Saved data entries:
>>>>>

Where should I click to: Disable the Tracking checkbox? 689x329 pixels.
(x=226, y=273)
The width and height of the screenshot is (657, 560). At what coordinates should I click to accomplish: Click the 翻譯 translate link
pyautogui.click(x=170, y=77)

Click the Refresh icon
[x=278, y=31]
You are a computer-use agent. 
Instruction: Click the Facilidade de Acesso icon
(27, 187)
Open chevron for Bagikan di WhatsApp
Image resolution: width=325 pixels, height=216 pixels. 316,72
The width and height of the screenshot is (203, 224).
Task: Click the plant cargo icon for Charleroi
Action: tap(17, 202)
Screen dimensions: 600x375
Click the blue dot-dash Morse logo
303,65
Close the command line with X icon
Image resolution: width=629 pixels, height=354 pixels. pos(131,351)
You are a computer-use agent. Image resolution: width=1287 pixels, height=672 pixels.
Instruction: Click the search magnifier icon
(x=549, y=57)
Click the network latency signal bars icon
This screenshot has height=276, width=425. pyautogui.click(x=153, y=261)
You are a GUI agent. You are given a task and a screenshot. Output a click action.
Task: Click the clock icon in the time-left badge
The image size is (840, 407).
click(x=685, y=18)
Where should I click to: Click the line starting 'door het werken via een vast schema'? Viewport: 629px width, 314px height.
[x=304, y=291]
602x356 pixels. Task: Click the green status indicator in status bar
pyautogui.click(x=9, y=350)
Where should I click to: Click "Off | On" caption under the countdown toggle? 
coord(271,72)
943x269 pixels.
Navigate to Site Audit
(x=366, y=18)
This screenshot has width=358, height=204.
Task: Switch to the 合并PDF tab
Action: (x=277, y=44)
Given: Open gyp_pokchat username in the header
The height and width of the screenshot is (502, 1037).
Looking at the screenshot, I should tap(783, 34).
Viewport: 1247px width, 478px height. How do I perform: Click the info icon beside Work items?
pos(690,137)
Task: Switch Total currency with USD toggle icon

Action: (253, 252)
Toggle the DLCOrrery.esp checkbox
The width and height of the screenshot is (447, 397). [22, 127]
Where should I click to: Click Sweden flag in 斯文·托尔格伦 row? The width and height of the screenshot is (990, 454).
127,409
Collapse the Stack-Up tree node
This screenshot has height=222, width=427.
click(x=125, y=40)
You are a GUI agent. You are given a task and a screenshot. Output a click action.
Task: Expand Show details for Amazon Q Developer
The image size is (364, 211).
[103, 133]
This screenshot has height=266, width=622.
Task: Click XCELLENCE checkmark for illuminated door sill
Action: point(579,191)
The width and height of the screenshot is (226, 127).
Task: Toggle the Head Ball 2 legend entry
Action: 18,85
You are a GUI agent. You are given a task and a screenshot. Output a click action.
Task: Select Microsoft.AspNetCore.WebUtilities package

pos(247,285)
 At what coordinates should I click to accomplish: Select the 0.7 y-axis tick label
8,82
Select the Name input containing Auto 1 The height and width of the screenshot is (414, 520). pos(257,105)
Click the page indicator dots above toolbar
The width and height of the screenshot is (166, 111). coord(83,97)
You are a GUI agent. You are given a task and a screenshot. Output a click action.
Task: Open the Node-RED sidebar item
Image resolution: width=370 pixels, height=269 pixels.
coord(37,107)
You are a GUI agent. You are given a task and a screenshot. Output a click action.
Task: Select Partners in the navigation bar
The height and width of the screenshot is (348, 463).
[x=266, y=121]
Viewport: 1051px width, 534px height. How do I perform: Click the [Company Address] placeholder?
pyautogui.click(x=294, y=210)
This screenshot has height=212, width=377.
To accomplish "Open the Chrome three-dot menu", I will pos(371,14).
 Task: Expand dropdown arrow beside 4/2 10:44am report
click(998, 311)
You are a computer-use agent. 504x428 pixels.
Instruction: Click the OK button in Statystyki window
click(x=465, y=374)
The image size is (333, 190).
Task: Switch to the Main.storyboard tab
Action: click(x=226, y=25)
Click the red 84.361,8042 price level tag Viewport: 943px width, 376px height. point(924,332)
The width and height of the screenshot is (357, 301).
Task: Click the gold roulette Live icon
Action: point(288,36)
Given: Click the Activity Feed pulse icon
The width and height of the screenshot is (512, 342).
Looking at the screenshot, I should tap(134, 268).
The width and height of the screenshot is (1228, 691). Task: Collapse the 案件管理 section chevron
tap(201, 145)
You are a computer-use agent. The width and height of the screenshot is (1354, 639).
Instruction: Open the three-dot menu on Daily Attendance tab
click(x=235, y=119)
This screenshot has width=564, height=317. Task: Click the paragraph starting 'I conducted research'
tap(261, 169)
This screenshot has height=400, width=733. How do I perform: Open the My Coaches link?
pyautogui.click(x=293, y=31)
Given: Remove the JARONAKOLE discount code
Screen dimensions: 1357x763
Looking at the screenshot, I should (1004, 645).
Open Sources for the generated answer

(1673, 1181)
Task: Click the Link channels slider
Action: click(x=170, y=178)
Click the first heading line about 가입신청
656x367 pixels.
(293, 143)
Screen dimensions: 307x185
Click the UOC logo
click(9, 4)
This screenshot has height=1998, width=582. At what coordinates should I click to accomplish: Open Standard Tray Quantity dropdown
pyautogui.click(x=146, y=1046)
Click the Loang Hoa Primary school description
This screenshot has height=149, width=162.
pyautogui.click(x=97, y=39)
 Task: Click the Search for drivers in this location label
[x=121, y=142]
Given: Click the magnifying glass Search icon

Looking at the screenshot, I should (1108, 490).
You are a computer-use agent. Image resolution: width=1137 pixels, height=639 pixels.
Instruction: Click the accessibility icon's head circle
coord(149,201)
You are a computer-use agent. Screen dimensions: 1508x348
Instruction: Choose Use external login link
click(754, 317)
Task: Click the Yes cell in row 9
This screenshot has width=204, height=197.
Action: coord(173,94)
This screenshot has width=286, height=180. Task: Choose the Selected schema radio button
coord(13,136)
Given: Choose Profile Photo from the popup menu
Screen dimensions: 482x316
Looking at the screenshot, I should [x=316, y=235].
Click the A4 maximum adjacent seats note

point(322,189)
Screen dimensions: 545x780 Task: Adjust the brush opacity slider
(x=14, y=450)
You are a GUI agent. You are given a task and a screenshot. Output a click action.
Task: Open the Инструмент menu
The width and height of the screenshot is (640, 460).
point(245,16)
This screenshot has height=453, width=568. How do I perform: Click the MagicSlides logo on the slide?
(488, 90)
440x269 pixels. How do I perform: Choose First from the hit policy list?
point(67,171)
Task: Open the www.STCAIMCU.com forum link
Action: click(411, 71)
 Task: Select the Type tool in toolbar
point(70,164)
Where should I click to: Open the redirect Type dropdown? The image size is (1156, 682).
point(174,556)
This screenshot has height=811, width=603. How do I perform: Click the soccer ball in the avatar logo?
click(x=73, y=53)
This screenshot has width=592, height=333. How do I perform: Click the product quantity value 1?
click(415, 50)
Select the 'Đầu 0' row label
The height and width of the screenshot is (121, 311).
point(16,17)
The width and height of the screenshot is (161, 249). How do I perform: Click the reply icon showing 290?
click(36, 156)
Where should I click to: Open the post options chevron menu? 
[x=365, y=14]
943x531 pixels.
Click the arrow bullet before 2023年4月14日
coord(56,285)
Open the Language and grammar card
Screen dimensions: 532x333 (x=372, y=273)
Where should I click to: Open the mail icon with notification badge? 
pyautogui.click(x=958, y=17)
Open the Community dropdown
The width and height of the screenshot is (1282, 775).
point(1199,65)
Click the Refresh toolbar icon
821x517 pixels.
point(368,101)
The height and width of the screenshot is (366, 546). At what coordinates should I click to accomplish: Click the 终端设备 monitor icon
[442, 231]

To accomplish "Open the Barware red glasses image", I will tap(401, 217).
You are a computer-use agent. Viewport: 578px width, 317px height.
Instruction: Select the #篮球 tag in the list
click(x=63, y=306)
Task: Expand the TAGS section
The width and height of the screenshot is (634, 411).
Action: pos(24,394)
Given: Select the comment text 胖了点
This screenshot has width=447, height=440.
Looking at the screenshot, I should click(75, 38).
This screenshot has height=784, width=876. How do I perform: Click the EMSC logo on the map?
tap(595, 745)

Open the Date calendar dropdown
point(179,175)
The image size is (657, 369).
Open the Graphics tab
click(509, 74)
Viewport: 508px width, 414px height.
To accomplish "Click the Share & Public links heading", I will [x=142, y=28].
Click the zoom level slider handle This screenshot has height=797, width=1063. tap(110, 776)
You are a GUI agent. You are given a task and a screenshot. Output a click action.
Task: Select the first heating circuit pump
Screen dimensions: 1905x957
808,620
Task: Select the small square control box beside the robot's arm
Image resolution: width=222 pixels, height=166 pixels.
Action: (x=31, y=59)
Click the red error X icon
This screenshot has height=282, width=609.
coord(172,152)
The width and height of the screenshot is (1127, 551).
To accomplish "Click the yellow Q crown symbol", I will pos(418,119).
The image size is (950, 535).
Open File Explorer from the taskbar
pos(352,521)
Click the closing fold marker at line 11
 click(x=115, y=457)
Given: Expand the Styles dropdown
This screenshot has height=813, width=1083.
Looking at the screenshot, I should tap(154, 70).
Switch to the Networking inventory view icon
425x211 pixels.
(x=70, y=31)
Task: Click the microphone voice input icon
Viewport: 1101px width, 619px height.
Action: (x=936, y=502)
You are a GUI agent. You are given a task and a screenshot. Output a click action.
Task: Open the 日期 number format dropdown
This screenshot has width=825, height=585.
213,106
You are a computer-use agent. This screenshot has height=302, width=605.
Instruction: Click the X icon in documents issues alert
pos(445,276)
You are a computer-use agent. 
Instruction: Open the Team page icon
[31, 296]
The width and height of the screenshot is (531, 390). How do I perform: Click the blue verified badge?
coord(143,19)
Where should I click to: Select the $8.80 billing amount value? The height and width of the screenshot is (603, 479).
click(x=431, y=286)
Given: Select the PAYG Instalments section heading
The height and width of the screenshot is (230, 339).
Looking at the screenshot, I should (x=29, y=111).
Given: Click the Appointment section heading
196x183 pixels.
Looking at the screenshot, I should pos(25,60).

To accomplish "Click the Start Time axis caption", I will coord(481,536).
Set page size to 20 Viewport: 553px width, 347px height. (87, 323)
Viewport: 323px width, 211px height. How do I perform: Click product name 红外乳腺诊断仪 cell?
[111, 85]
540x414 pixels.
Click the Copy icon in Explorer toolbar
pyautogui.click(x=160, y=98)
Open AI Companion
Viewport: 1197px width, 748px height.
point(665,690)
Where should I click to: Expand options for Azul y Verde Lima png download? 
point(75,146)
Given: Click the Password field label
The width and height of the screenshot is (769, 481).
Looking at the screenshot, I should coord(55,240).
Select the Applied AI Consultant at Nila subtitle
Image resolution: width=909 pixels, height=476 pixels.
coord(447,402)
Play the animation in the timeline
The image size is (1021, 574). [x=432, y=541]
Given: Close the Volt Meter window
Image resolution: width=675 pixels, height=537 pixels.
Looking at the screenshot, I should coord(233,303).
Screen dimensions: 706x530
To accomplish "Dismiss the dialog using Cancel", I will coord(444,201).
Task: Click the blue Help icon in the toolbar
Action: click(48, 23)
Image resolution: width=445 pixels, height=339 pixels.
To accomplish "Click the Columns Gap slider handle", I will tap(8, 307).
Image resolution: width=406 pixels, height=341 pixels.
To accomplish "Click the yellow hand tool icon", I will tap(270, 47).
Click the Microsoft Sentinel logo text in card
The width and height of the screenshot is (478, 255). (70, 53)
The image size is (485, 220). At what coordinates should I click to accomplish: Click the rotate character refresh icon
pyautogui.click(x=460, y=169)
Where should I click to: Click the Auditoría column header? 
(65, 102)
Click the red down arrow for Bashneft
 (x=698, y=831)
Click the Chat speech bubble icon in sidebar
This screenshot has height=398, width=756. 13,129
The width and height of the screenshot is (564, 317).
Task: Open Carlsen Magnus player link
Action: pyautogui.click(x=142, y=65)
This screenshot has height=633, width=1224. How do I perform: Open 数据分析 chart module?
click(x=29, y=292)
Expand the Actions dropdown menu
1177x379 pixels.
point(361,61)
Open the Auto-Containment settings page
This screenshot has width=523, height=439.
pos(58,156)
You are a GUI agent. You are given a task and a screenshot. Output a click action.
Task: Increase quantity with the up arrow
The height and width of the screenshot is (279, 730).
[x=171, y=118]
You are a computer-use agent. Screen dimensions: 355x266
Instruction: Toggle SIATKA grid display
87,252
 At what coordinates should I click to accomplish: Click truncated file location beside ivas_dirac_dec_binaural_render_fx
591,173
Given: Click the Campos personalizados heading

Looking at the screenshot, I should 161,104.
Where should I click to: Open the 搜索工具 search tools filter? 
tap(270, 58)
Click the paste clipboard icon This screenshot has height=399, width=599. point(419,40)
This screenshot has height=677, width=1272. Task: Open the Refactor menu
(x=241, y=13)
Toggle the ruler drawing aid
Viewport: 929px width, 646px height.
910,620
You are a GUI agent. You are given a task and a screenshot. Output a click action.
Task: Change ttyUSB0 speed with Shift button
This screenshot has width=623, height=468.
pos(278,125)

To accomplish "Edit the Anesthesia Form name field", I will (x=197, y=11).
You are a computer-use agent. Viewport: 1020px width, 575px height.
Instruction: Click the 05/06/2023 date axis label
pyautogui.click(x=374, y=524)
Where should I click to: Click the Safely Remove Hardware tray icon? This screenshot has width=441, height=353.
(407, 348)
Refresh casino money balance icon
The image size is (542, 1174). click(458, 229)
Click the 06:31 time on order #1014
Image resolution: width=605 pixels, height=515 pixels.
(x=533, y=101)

<<<<<

▸ What is required
Count the lines in the records above that contain the word "handle", and report only that number.

▸ Exercise answer
2